Once this data is collected and evaluated, look at what pieces of data will result in the best return and match the client’s window of opportunity and investment goal. Then, determine how this data will be collected, presented, and used to create the environment to result in the proposed savings.

Many EEMS projects collect too much information or connect systems that have little opportunity for improvements or cost savings. These are the overall keys:

• Most financial systems are currently monitored well by the accounting systems. Data such as cost for energy (cost per meter, per kwh, per kw, and per square foot), and cost for operation (cost per labor hour, cost for maintenance repairs, and service contracts) should be summarized for integration or input into an EEMS tool. Linking into the accounting system may not be necessary, but a summary of financial key performance indicators may be good to send to the EEMS for integration.

• Operations and maintenance may be more difficult, but looking at where the most money is spent or where the most inefficiency is estimated (equipment, services, and sites or duties) should be presented and tracked via dashboards to quickly focus on operational improvements. If the building has a computerized maintenance management system, there may be good summary information that can be downloaded and integrated.

• To focus on energy, investigate the utility metering. Instead of looking at submetering, start first at tracking the main metering. If management algorithms can be developed for each sites utility energy use and costs, these same reports and summaries can be produced within the EEMS.

• When picking equipment, do a quick energy analysis and find the major energy uses in the building. From this, select the system that encompass the majority of the usage and costs—equipment such as chillers, boilers, air-handling units, lighting zones, (not individual fixtures), large plug loads, and other HVAC systems. Focus the integration on “on” and “off” first, again controlling the systems and not the equipment or points.

• Keep it simple. Take baby steps. Start small, you can always add-on later.

Remember it will take time for the users to use the system and understand it. If you make it too complicated too soon, it will fail because of the users.  

To summarize, your clients want to be more efficient, more competitive, grow their businesses faster, and make more profit. You know the game. Help them play it by:

1. Determining key performance indicators and developing tracking to report on these.

2. Linking real-time utility main meters to allow you to see use and daily/weekly load profiles.

3. Collect summary data from accounting and operational/maintenance systems.

4. Collect start/stop on major equipment to set standardized schedules and to be able to control the 24/7 operation.

These steps alone should result in a 10 percent to 20 percent savings in operational costs.

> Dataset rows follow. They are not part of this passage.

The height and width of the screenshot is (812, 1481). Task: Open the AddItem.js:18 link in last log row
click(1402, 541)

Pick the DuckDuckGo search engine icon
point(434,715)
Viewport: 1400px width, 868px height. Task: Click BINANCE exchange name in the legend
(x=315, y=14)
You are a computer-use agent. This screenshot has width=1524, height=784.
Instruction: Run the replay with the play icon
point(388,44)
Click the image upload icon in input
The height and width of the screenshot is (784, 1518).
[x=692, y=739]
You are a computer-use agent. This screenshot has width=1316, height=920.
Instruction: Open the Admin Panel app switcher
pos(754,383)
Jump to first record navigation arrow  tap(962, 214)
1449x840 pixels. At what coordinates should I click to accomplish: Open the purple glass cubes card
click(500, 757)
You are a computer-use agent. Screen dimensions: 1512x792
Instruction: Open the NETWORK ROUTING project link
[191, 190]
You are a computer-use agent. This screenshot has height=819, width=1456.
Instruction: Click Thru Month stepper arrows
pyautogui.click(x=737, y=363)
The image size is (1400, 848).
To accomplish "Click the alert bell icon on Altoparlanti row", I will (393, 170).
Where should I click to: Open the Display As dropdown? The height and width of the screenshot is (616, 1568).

J. Christopher Larry PE, CXA, CEM, CEP, CIPE, LEED AP, is the Director of Energy Engineering for exp, in Richmond, VA. He has spent more than 25 years working to minimize the building industry’s energy and environmental footprint through refining building design, building modeling, performance optimization, and intelligent controls. He won “Energy Engineer of the Year in 2000 from the Association of Energy Engineers (AEE). He has held numerous positions within ASHRAE, including chairman of the Chapter Technology Transfer Committee and chairman for Technical, Energy and Governmental Activities. He is a past president of AEE and has instructed the certified energy manager training course for AEE. He is the current chairman for the Building Intelligent Quotient (BIQ) within the Continental Automated Buildings Association(CABA) and also is a member of the Zero Energy Commercial Building Consortium.